What is required:
Answer these questions from the passage on dried chilies below:
(a) What are dried poblanos known as?
(b) What do light orange patches on dried chilies indicate?
(c) How should very dusty chilies with deep, hard-to-reach crags be cleaned?

Excerpt to read:
START

A popular way of preserving chilies. Drying
changes not only the color, texture and flavor of chilies but sometimes
even changes the name. Dried jalapenos are called chipotles and dried
poblanos are known as ancho chilies. Dried chilies are most often used for
making sauces. Little ones can be pureed whole while larger ones, such as
ancho chilies, are usually toasted to bring out their flavor, then
reconstituted in warm water. They are then pureed and strained before
To choose - look for dried chilies
with an even color. Hold them in your hand and bend them gently. Dried
chilies should be pliable, with no signs of cracking. Any light orange
patches indicate that bugs got to the chilies before you did.
To clean - wipe off any dust with a
damp cloth. For very dusty chilies with deep and hard-to-reach crags,
rinse briefly under running water.
To seed and de-vein - use your hands
or scissors, tear off the stem and then rip open the chili lengthwise.

END

Entries shown:
START

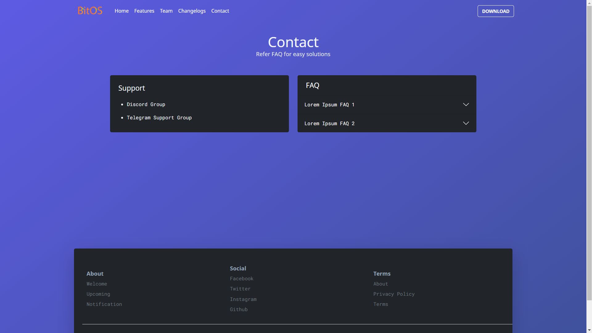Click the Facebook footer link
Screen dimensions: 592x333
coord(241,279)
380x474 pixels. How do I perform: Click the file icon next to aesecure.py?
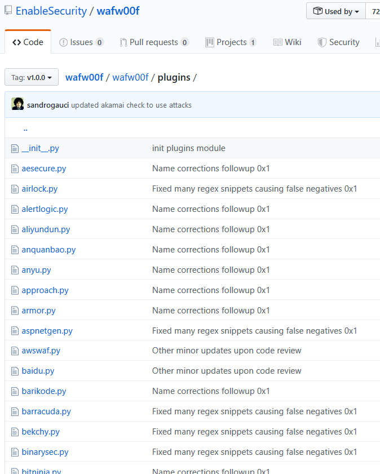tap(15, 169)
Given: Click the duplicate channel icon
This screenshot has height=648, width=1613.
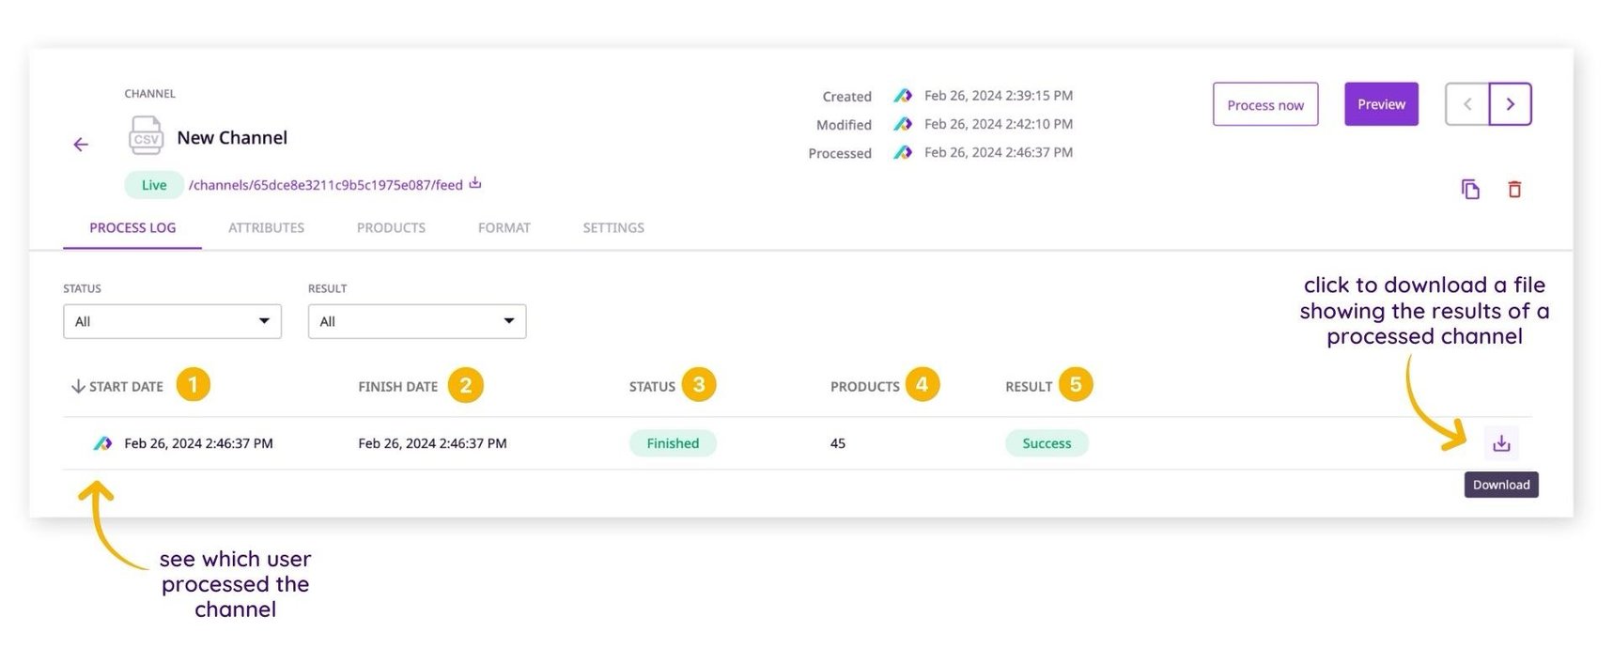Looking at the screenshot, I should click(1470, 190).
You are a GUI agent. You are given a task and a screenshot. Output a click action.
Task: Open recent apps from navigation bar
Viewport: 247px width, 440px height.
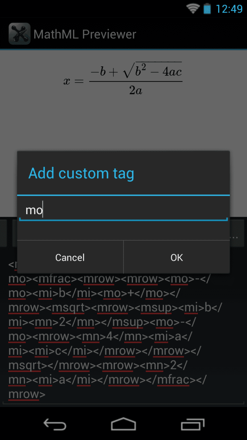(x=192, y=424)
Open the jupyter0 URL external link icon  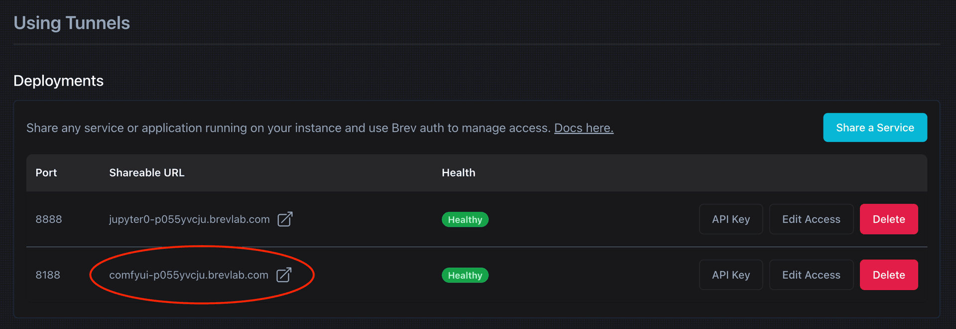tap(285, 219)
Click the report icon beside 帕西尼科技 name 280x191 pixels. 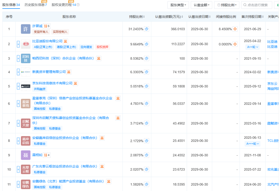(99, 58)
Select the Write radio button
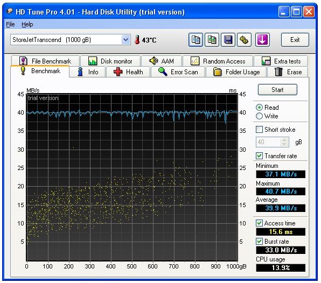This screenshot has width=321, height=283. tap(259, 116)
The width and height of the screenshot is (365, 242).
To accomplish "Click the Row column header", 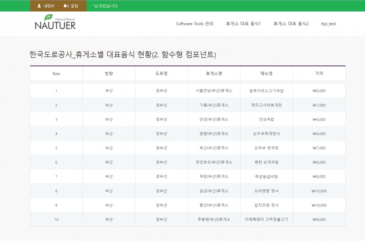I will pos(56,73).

END
START

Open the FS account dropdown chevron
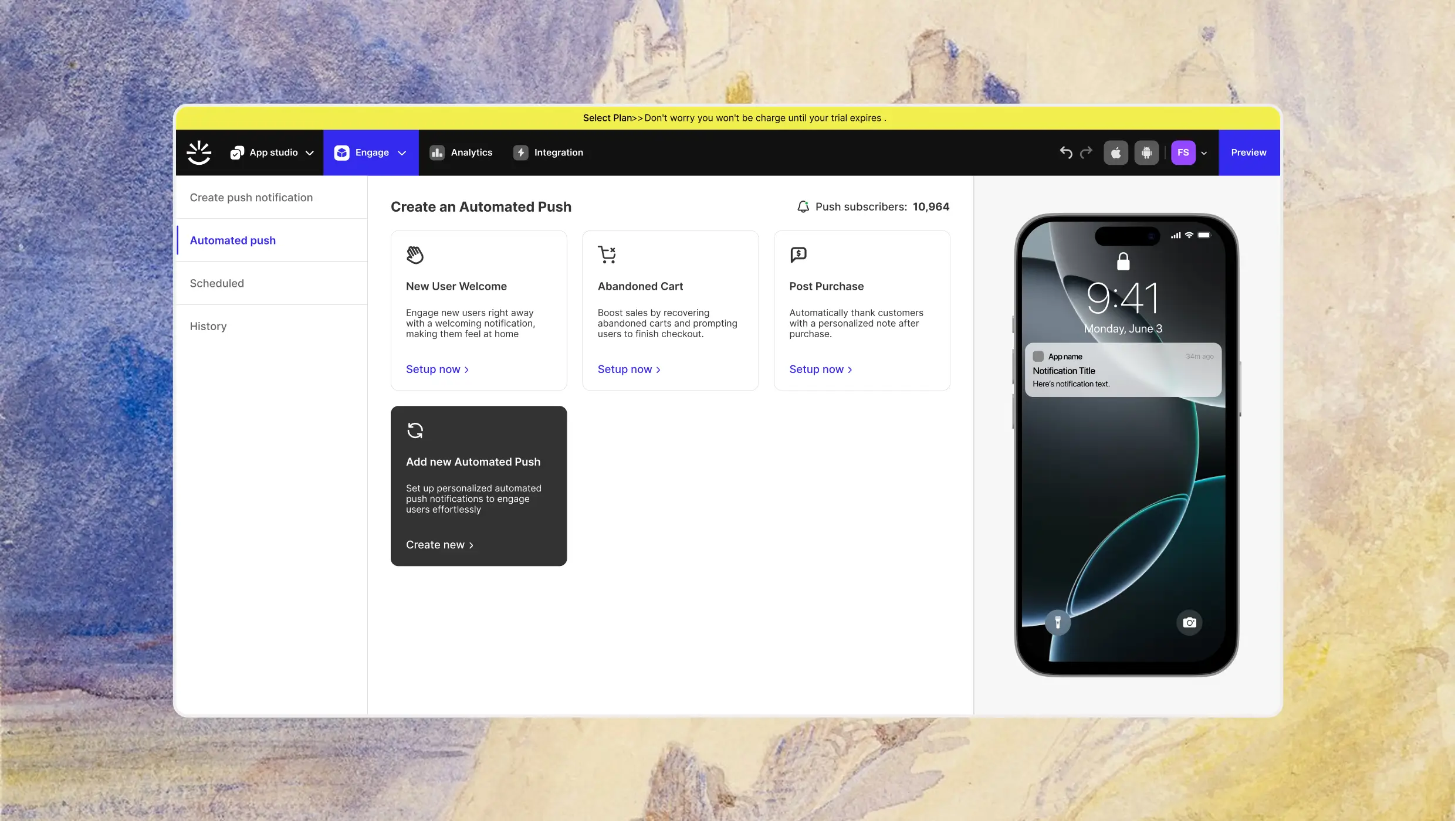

END

Solution for this problem:
(a) Ancho chilies.
(b) That bugs got to the chilies first.
(c) By rinsing them briefly under running water.